Marc Chagall’s ChickenThis was the painting I picked, for a very personal reason. I tried explaining it to the class, but I don’t think a single person really understood what I was trying to say, even my brother and sister (who were also in the cast). So let me put it down in writing here, so that maybe future readers will know what I was getting at.

This picture depicts most prominently a Jewish couple, either about to be wed or just barely married. (You can see the marriage canopy in the background to the left.) What’s most interesting to me, though, is the giant chicken that is just as big as either one of the couple. Now, Chagall was known for putting random animals in weird places in his paintings, but to me it was interesting that not only was the chicken just as big as the people, but also alongside them. It was like this chicken was as much a part of their married life as the people themselves were.

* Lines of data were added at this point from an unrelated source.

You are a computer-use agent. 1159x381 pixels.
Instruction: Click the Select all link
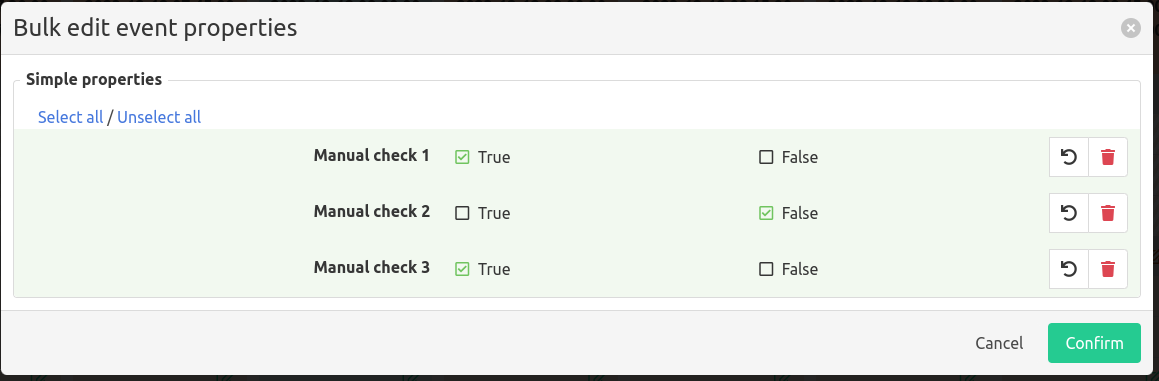point(70,117)
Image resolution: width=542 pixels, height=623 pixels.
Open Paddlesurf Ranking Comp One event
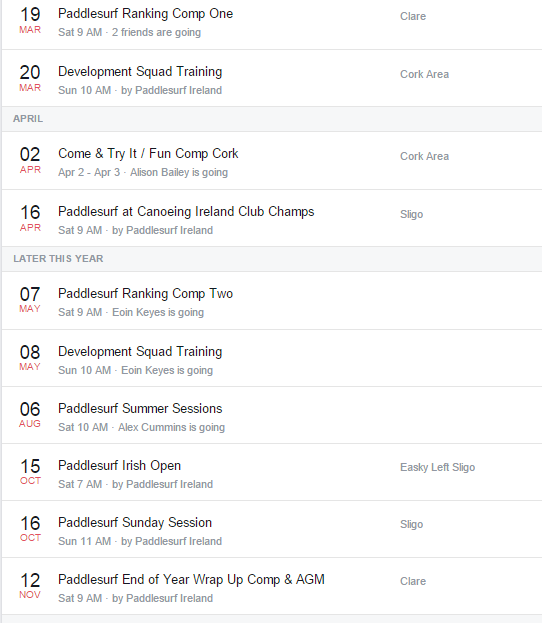145,14
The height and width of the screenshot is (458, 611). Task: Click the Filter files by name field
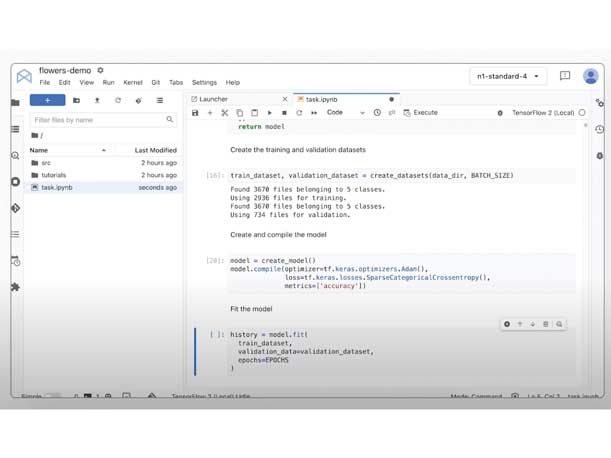pos(98,120)
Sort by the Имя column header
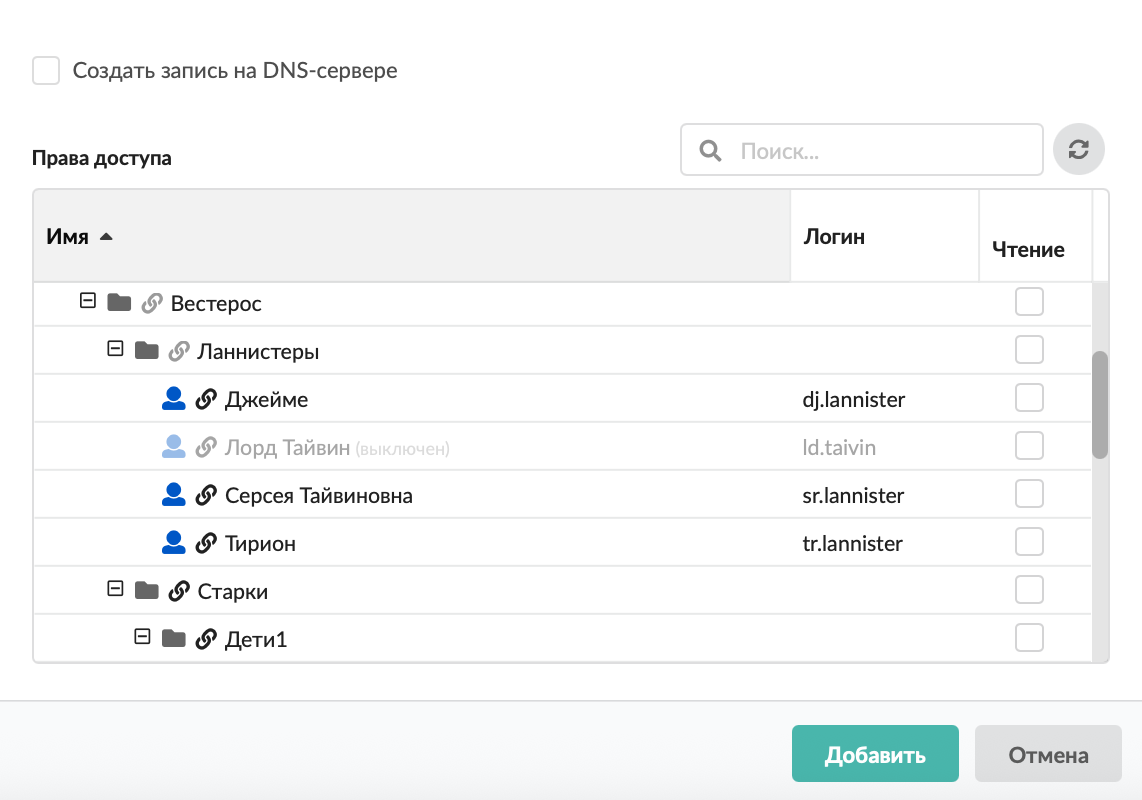1142x800 pixels. click(x=67, y=237)
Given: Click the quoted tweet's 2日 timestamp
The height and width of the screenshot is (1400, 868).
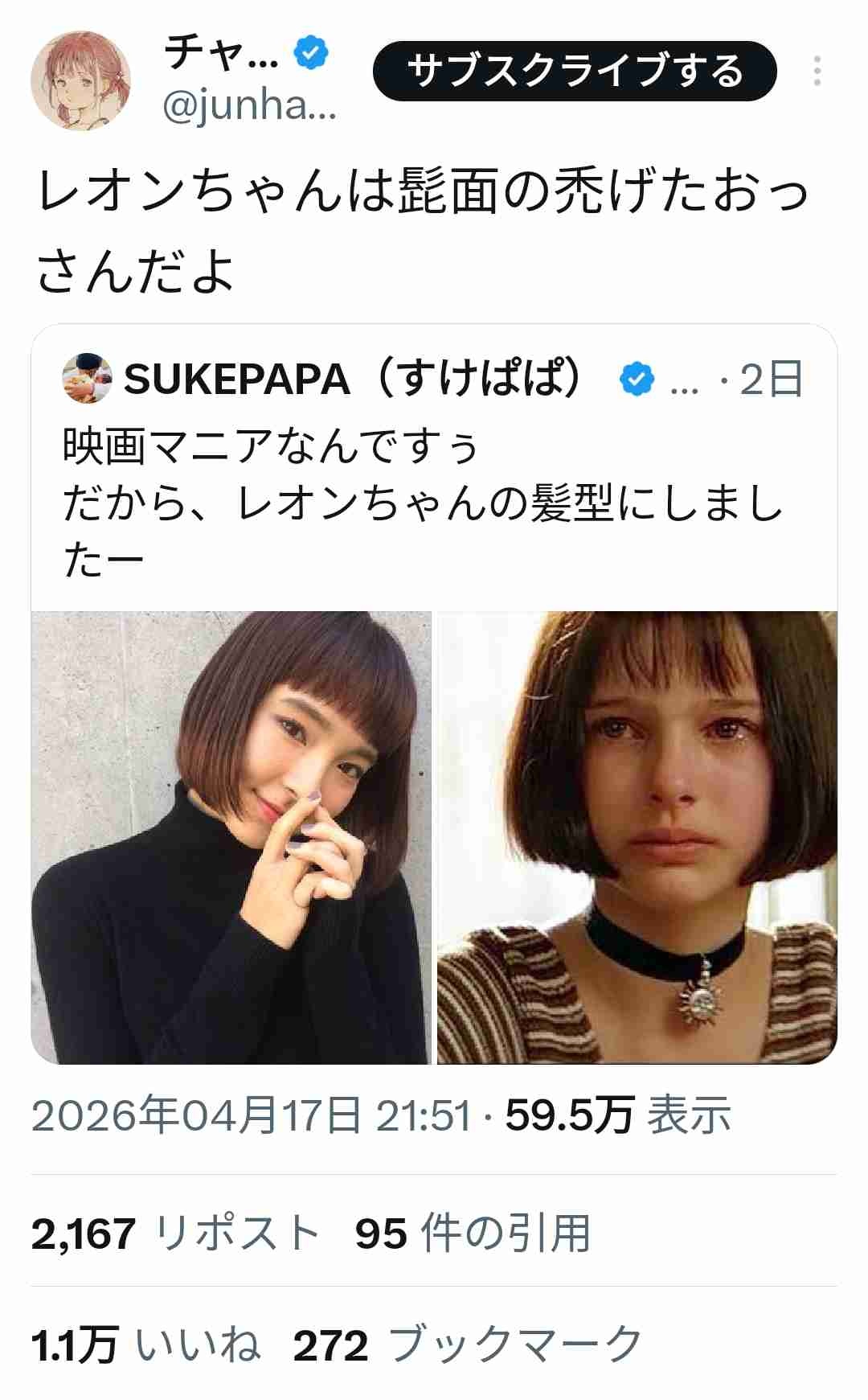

This brings me to my point, both a point of pathos and of hope. I often feel that I am overshadowed by a figurative giant chicken. Like people can look at me, but they don’t see the man, but the goofiness, or the off-kilter humor, or the weirdness. Understandably so, for my mind works in weird ways sometimes. And I mean truly weird. Many people say they’re weird, but it’s a socially acceptable kind of weird. People who put license plate covers on their car that say things like “Gone Crazy, Back Soon” are “mainstream” weird. People who spend an entire blog entry explaining why their life relates to an early 20th century painting about a chicken are actually weird. My speech is often peppered with horribly random comments; not just puns, not just humorous things, but just off-the-wall non-sequiturs that make people say, “What? Who are you, Perry Mason?”

Anyhow, so I’ve got a giant chicken behind me. That’s a cause for pathos (or a slap across the face, depending on who you are). However, the hope comes in the fact that the painting is a marriage ceremony. These people are about to spend the rest of their lives together in presumably eternal bliss. But did either the man or the woman have to shed the chicken in order to become socially acceptable enough to get married? Nope. In fact, the chicken is as much a part of their married life as anything else. That gives me hope that, somewhere, there’s someone waiting that will see both the man and the chicken, and accept and embrace both. She might even have her own giant chicken giving her a sense of isolation as well. Who knows?

Well, I didn’t do a much better job of explaining myself here as I did in class, it seems. My point’s in there somewhere, though, so see if you can find it. As for me, I’d like jam.